THE REQUEST:
Print each of the rows below word for word, and leave the pictures out.

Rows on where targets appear
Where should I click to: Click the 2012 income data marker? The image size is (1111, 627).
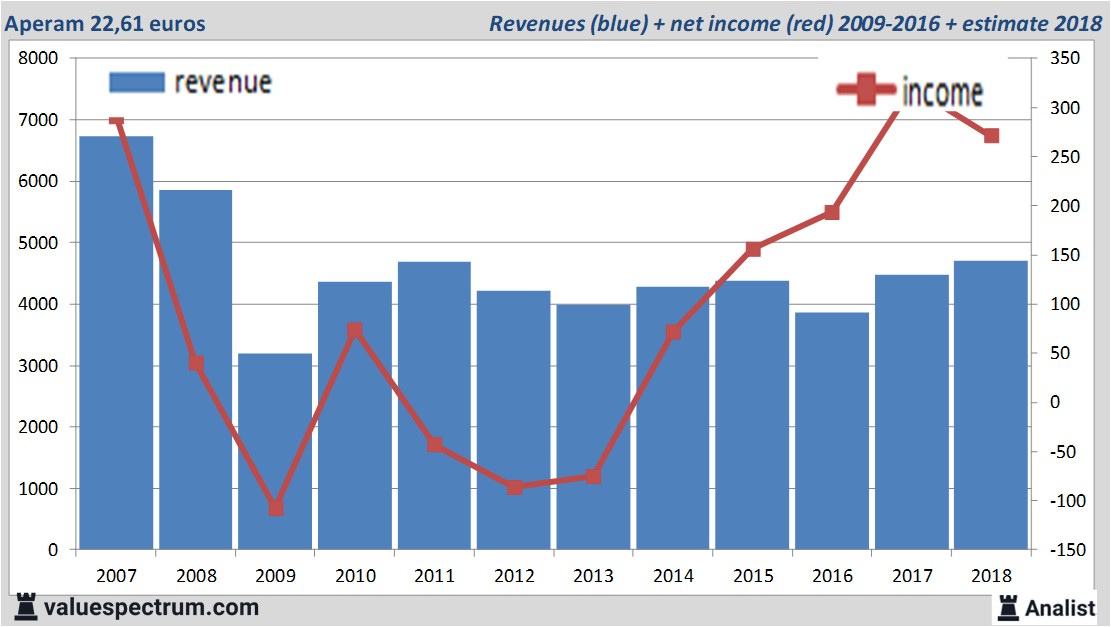pyautogui.click(x=514, y=487)
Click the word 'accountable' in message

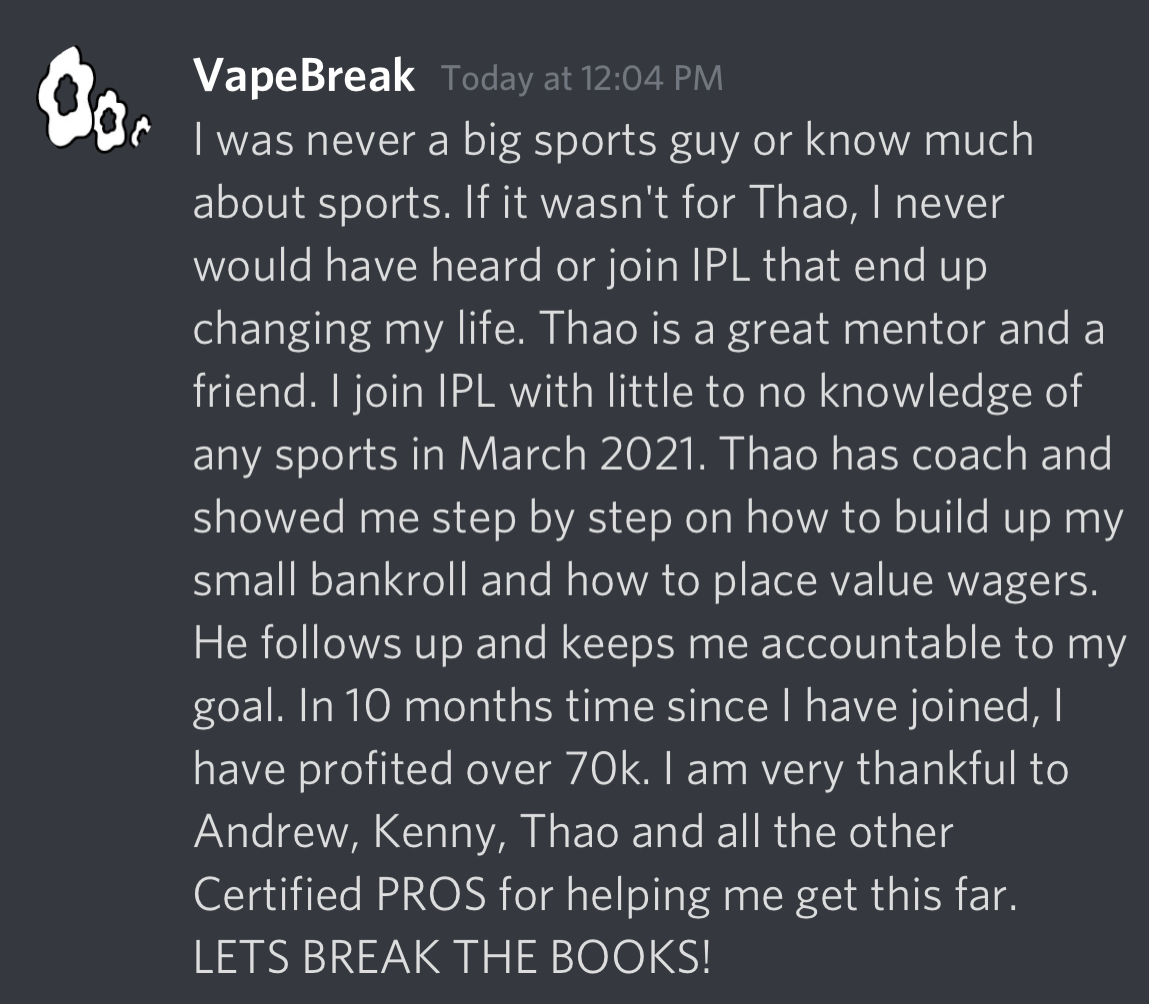(881, 643)

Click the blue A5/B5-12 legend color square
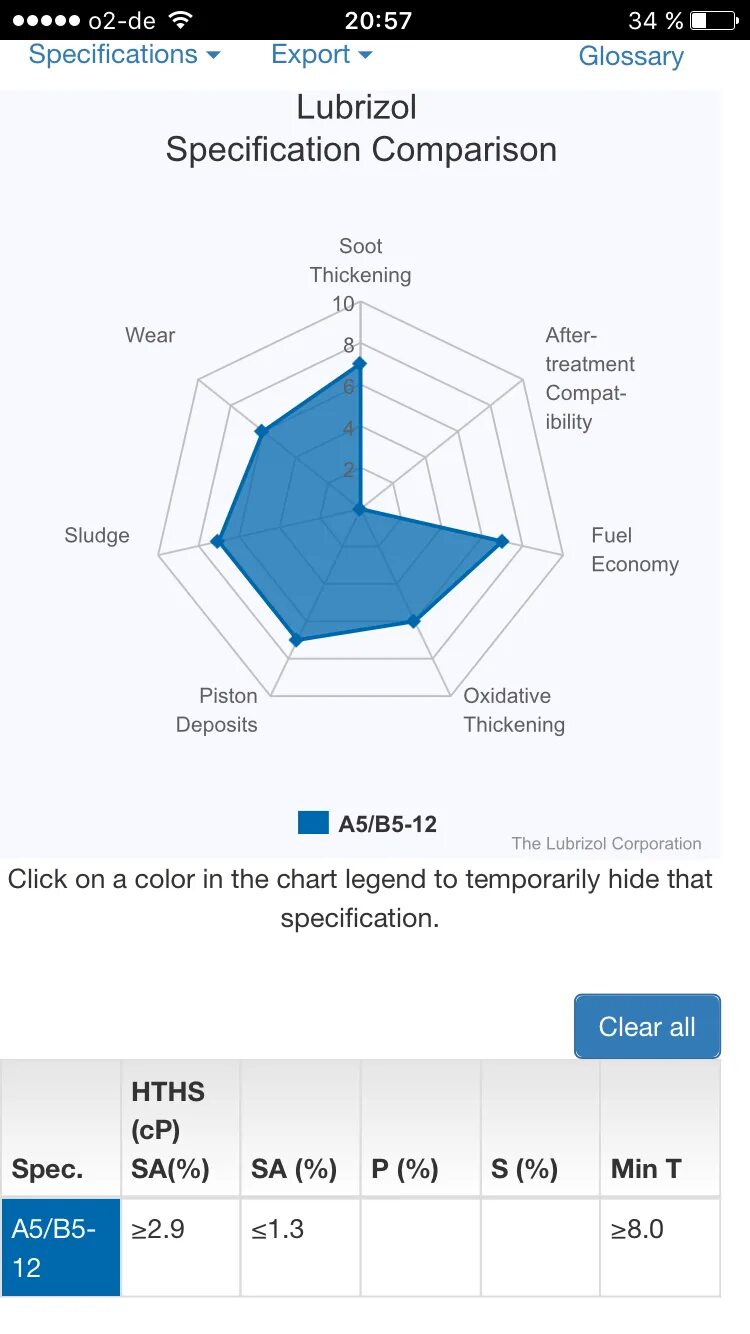click(313, 823)
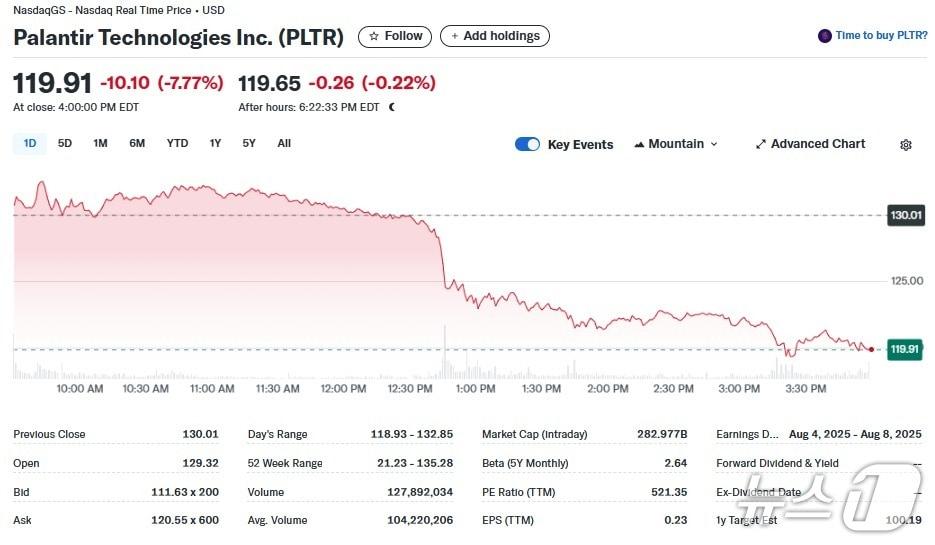Select the 1D time range tab
The image size is (935, 545).
30,143
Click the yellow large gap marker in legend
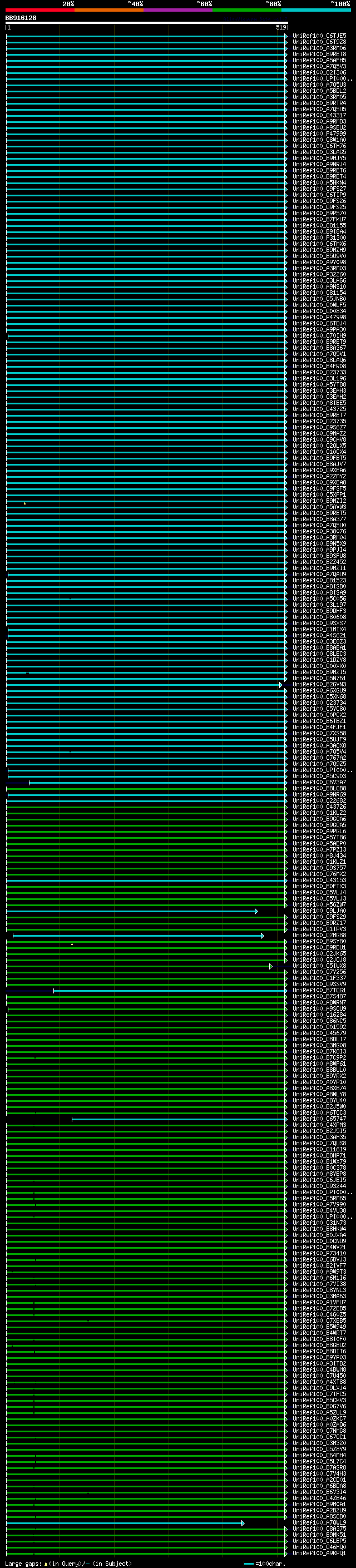The height and width of the screenshot is (1568, 356). 46,1564
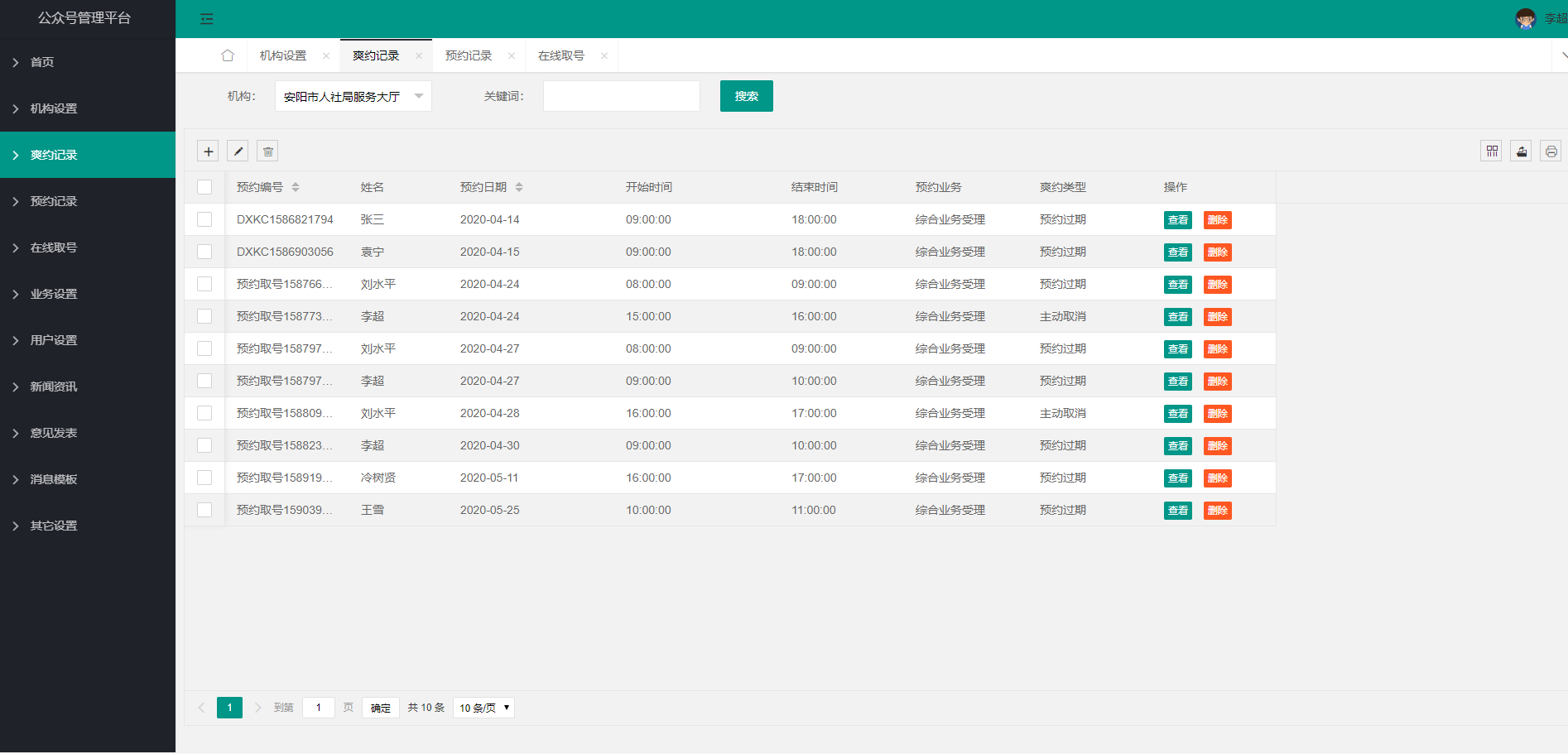Check the select-all checkbox in table header

(204, 187)
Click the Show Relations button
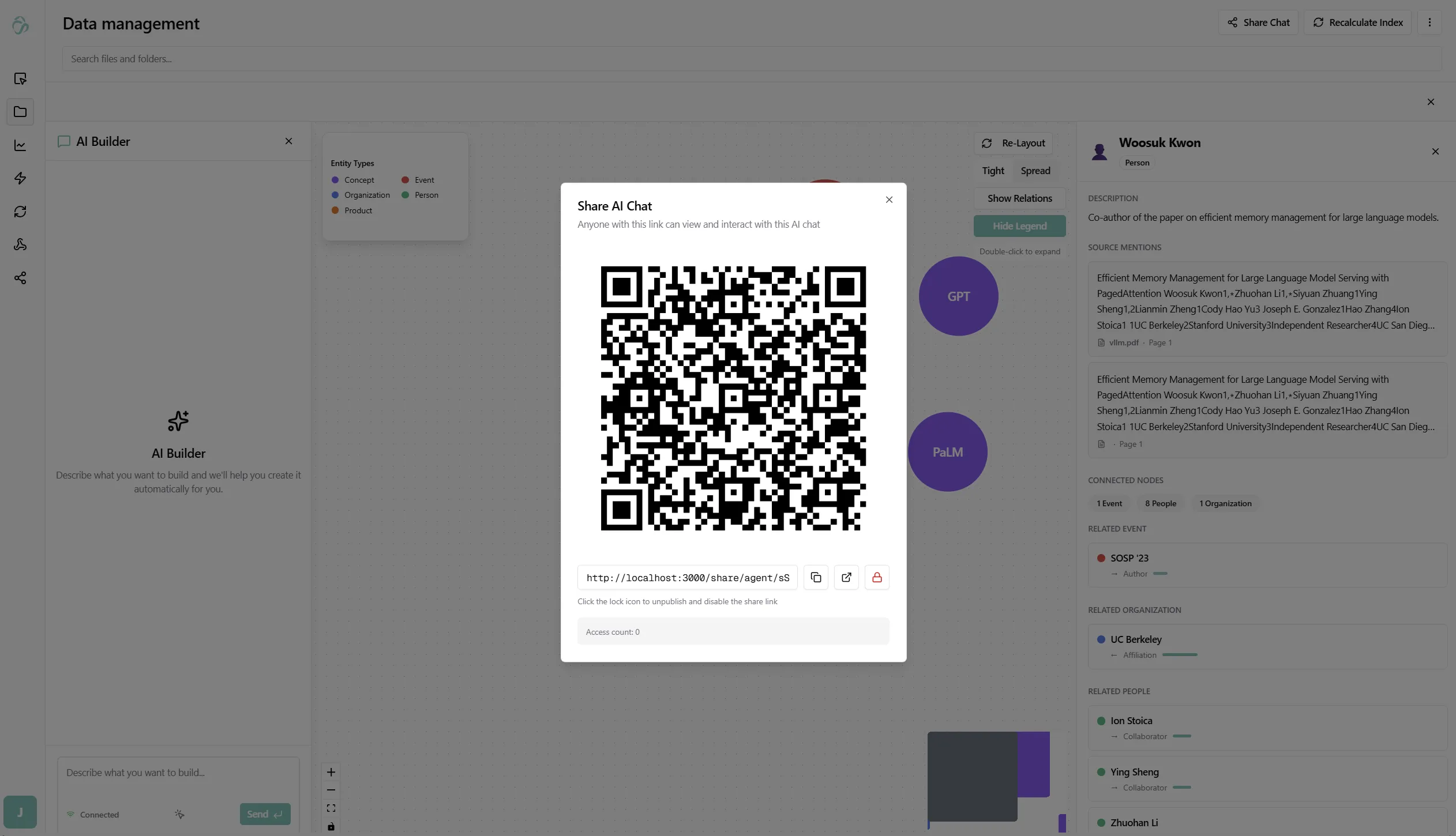The image size is (1456, 836). point(1019,198)
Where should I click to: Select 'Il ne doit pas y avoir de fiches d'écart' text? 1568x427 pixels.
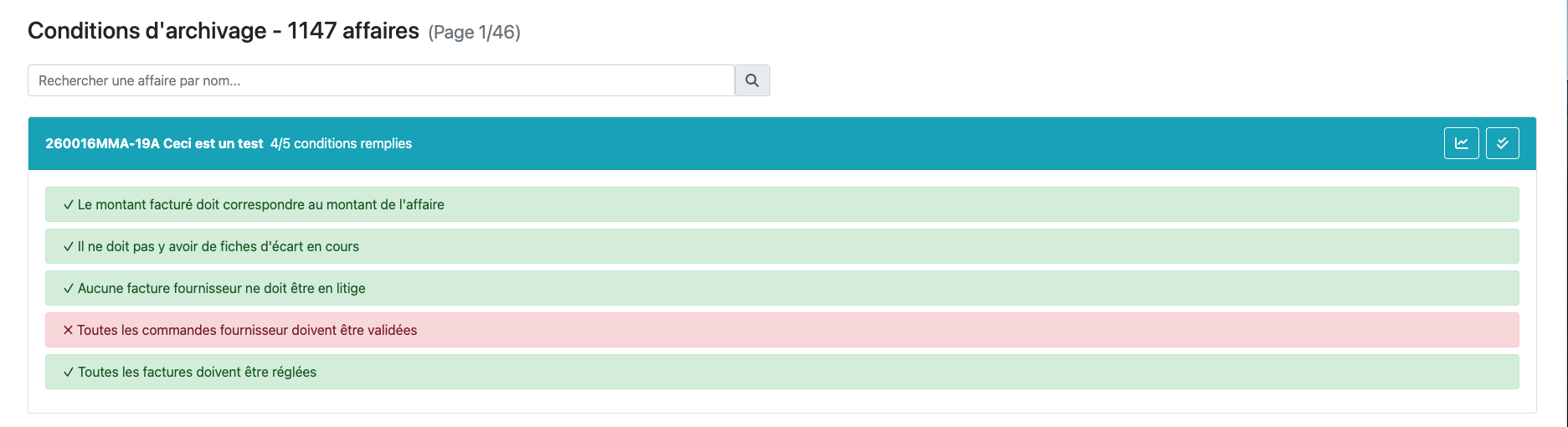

WRITTEN REPLY:
Where should I click to: Click the 2012 income data marker? The image size is (1111, 627).
pyautogui.click(x=514, y=487)
Click the word 'accountable' in message

(881, 643)

Click the blue A5/B5-12 legend color square
click(313, 823)
Select the 1D time range tab
The image size is (935, 545).
30,143
Click the yellow large gap marker in legend
The height and width of the screenshot is (1568, 356). 46,1564
Check the select-all checkbox in table header

(204, 187)
Click the Show Relations button
The image size is (1456, 836). point(1019,198)
Where should I click to: Select 'Il ne doit pas y avoir de fiches d'écart' text? 1568x427 pixels.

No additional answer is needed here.